Just in case you are a lass and were about to saunter out the house wearing your most FUPA-magnifying jeans with pride, you should know that this trend is only for dudes. Yep, standards of beauty are relaxing (allegedly) for men but not for women because a woman with, like, fat? Gross. It isn’t that the belly trend article’s author, Guy Trebay, isn’t aware of this double standard (and as Salon Broadsheet noted, the Style section chastised women last week for–of all things–neglecting to moisturize their feet) and he in fact notes that it is a male privilege to be able to “lead with a belly.” This latest man-slob “trend” is seen by one men’s magazine editor as a rebelling against “traditional male roles” where men were expected to be super fit. Was this ever a trend outside of gay circles? And even within gay culture hasn’t the buff, hairless man candy staple kind of gone by the wayside in recent years? Regardless, being a metrosexual was never a “traditional male role,” and even if it was, it was never a hipster trend. Ever. If anything, the hipster trend for years has been tall and lanky with no hint of toned muscle lest you be laughed out of the latest hip faux-divey bar in Williamsburg for looking like you care about something. The only men I know with borderline anorexia have all been hipsters, or they at least have lived in one of those hipest hipstery ‘nabe articles that are always being put out. That said, I have definitely known a few PBR-drinking, American Apparel-sporting young men who proudly sport a beer belly, but I don’t know if it was a carefully cultivated layer of tummy fat that they were doing to be “ironic” or even “trendy.” Some people are just naturally rounder! (And I’m not going to even get started on the other men’s magazine editor who said it was hipsters rebelling against Obama’s toned figure.)

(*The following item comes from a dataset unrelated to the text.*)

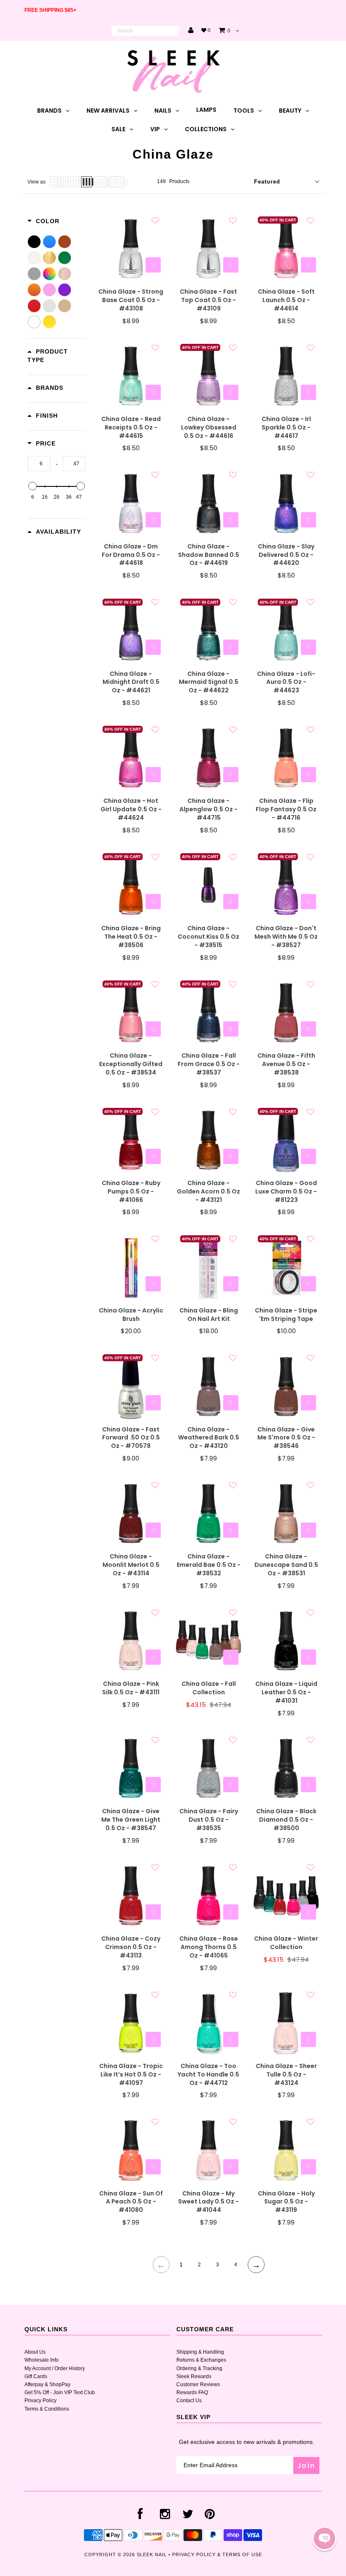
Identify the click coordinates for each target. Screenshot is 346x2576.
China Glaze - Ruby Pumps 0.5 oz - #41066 (131, 1191)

So, a few dozen men in some hipster enclave in Brooklyn put on a few lbs and they get a trend article in the New York Times. Not that the writer actually goes up and talks to these men about their bellies for the article, which leads one to believe that the writer thinks it would be offensive for these paunched men to be asked about their visible fat and thus cancels out the whole men-are-just-getting-comfortable-with-their-bodies reasoning behind this hot new trend. If it was a real trend, wouldn’t the men be OK with being asked about their flab?
Could you even imagine if this article was written about women? Actually, I can’t really imagine it because I don’t think that trend article would exist, or, if it did, it would focus on some rural area where the urban writer would muse about how quaint their little fat trend is. Or, it would have the words “obesity,” “healthy weight” or “epidemic” and at least two interviews with medical professionals of bemoan the fact that gaining weight can lead to serious health risks. Men are given the privilege of not only having a round belly without sacrificing their attractiveness but of also not having their slight weight gain be associated with anything negative. Instead, they get a trend article with quotes from a corral of men’s magazine editors, as if this fake trend was like the resurgence of the Italian cuffed trouser. What is interesting about this article isn’t that it is a complete non-trend but that there are a lot of things that aren’t being said about women and their bodies.